Tem sido discutido, em decorrência desse caso, o risco para uma pessoa de idade avançada conceber uma criança com defeitos genéticos, mas esse é, praticamente, igual ao que corre a população em geral. Porque o óvulo utilizado na fertilização de pessoas idosas é, geneticamente falando, de boa qualidade, já que pertencia a uma mulher jovem. Ainda que o marido da senhora tenha 75 anos, o sistema reprodutor do homem é bastante diferente do feminino, pois fabrica espermatozóides a cada 70 ou 80 dias, então é constantemente renovado. Assim, não há grandes problemas para a formação genética da criança. A antecipação do nascimento dos bebês inclusive pode não estar relacionada à idade da mãe, como vem se atribuindo. Muito frequentemente, nos casos de gravidez gemelar, as crianças não chegam ao fim da gestação e nascem prematuras.

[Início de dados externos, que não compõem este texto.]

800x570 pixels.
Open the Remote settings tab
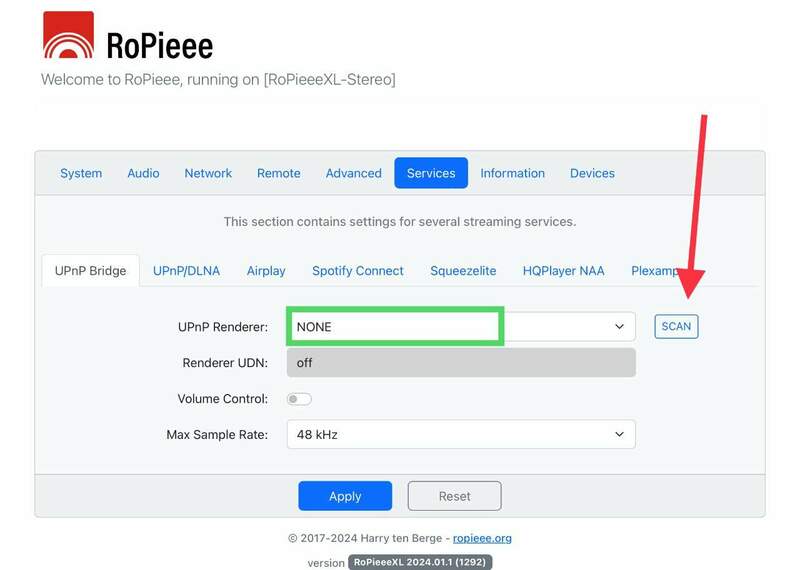pyautogui.click(x=279, y=173)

O papel da ciência em relação à ética é difícil de ser analisado, pois o médico não pode decidir com rigidez o desejo das pessoas. Muito provavelmente, quando essa paciente procurou a clínica de fertilização, foram explicadas todas as situações e riscos possíveis desta gravidez. Passado esse período, não se pode mais interferir, já que, hoje em dia, a longevidade vem aumentando. Já há quem atinja os 100 anos. Então, nós médicos, não podemos fazer uma avaliação, determinando a idade que essa pessoa vai falecer e por isso, negando-lhe a possibilidade de gerar um filho. Se a pessoa mais idosa recorre à fertilização in vitro, podem ser discutidos os problemas para a paciente, mas se ela persistir com a idéia, não existe um problema ético. Devemos ser coerentes com as nossas posições, seria desaconselhável uma pessoa com essa idade ter filhos, mas se não conseguimos dissuadir, há resultados positivos como o da indiana, pois ela e os bebês passam bem.

No caso da gravidez, é preciso ter em mente que a gestação castiga o corpo de qualquer mulher. Principalmente a função renal, já muito exigida, para uma pessoa de 70 anos o efeito é ainda maior, pois ela normalmente já tem suas funções fisiológicas alteradas. Não houve muitas referências à saúde dessa senhora, se ela sofria de diabetes ou hipertensão, enfim alguma doença degenerativa, que seriam impeditivas para uma gravidez mais tranqüila.

O antiético nesse caso pode advir do fato dela desejar apenas uma criança do sexo masculino, pois já possuía duas filhas e necessitava de um herdeiro. Apesar de haver clínicas de fertilização que permitem a escolha do sexo da criança, esta seleção é proibida. Deve-se implantar e aguardar para ver o resultado. Se as crianças fossem meninas, ela teria que passar por uma nova gravidez e empenhar mais recursos na fertilização.

Quando tratamos de mulheres de etnias diferentes da nossa, é mais difícil a análise de questões éticas. Ela já havia sido mãe, atendeu o instinto materno quando criou as duas filhas. Então, não se sabe até que ponto essa gravidez não é a satisfação de uma vontade somente do marido e de suas crenças.”